CapitaLand Mall Trust - DBS Research 2019-01-24: Surpassing Expectations


CapitaLand Mall Trust - Surpassing Expectations

  • CapitaLand Mall Trust’s 4Q18 DPU of 2.99 Scts (+3.1% y-o-y).
  • Positive rent reversions and occupancy uplift a positive sign.
  • Westgate leads growth, but 2019 spotlight to be shared with Funan, which is currently 80% committed on an active leasing basis.
  • Maintain BUY with Target Price of S$2.44.

What’s New

4Q18 DPU of 2.99 Scts

  • CAPITALAND MALL TRUST (SGX:C38U) delivered yet another solid quarter as it returned to growth in FY18.
  • 4Q18 and FY18 DPU of 2.99 Scts (+3.1% y-o-y) and 11.5 Scts (+3% y-o-y) respectively came in above our expectations.
  • While there were several factors at play, the growth in distributions was mainly attributed to the Westgate acquisition (which was completed on 1 November 2018) and further improvements on the operational front.

On an improving trend

  • We also note the broad-based improvement in NPI across CapitaLand Mall Trust’s portfolio malls, particularly for its suburban assets. Coupled with contributions from Westgate, they more than offset the income vacuum left by the sale of Sembawang Shopping Centre in June 2018.
  • NPI growth was up 2.1% y-o-y on average, as steady improvements across CapitaLand Mall Trust’s larger malls offset weakness at JCube and Bukit Panjang Plaza. On the back of ongoing upgrading works at the adjacent hotels, the trading environment at Raffles City remained subdued.
  • Led by the backfilling at Clarke Quay, portfolio occupancy returned to 99.2% (4Q18) from 98.5% (3Q18).
  • The quantum of portfolio rental reversions – at +0.7% for FY18 while unexciting at first glance, reflects sequential improvement. We believe that this is a positive signal that things are improving and that pressures in the retail space are bottoming out.
  • The reversal of tenant sales trends back into positive territory (+0.5%) in FY18 and moderation in occupancy costs y-o-y further affirm this.
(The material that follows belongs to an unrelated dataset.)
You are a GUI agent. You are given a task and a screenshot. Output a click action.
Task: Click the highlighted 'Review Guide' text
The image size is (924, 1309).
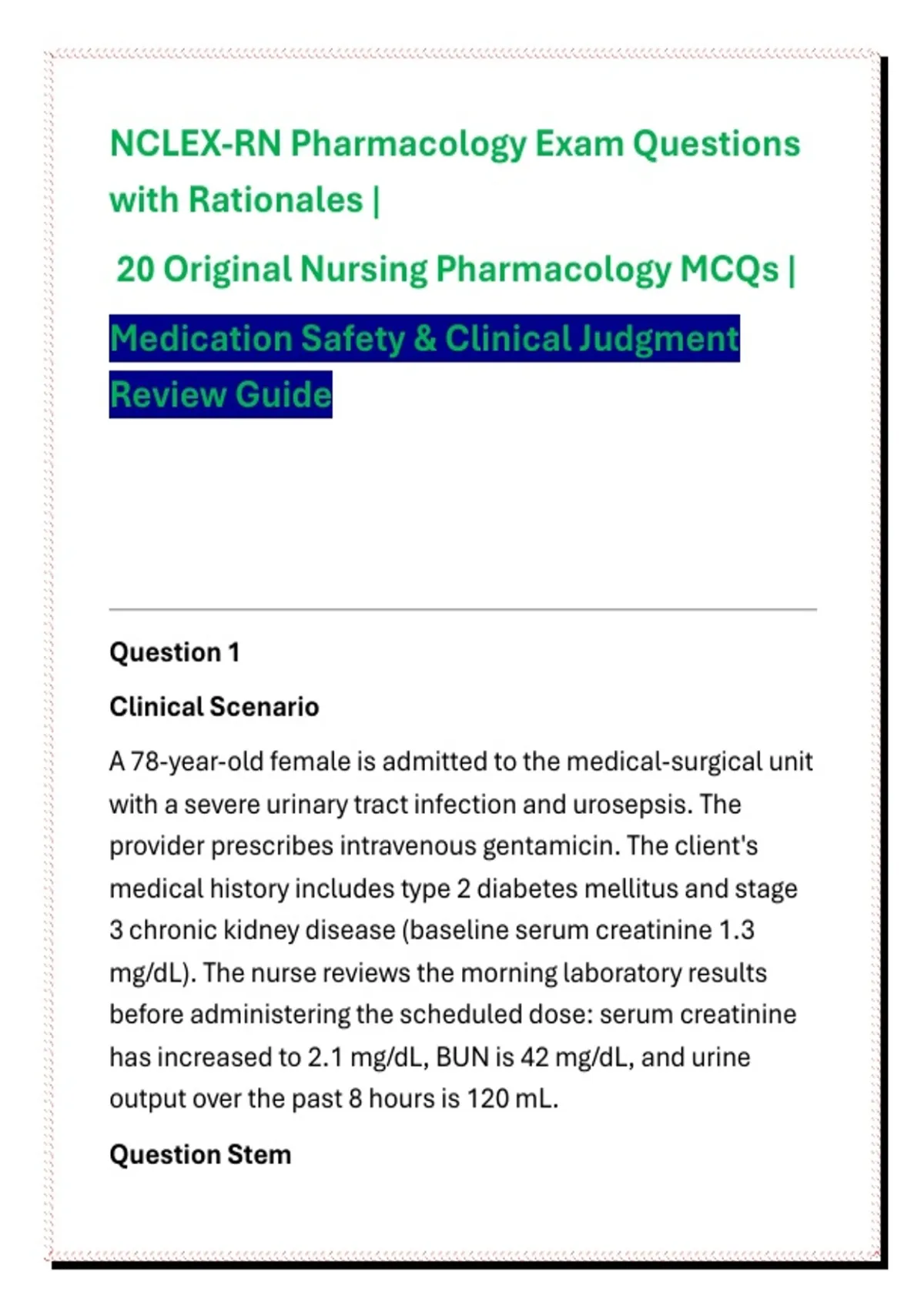click(221, 395)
(-/+) Higher gearing levels on the back of Westgate acquisition, but remains within target range

  • Following the Westgate acquisition, which was 65% debt-funded, gearing rose sequentially from 31.7% (3Q) to 34.2% (4Q).
  • While average cost of debt was stable at c.3.1%, the average term to maturity was shortened from 5.2 to 4.4 years.

Onward to a better 2019

  • The Manager is cognisant of frictional impact on footfall post the launch of Jewel, but believes that malls within the Tampines cluster should remain resilient given defensive attributes.
  • The worst is certainly over for Westgate, which led growth among CapitaLand Mall Trust’s portfolio malls, and is set to fare better ahead as it emerges from the completion of its AEI and new concept launches.
  • Funan, which is poised for launch at the end of 2Q19, is also seeing improved leasing momentum. According to the Manager, the mall has already achieved commitments of c.80% (from 70% in November), on an active leasing basis.
  • For FY19F-20F, we believe that incremental contributions from Westgate and the return of Funan would help accelerate CapitaLand Mall Trust’s DPU growth momentum.
  • Plans to take on selective AEI and redevelopment opportunities at lower-performing malls may provide further upside over the medium term.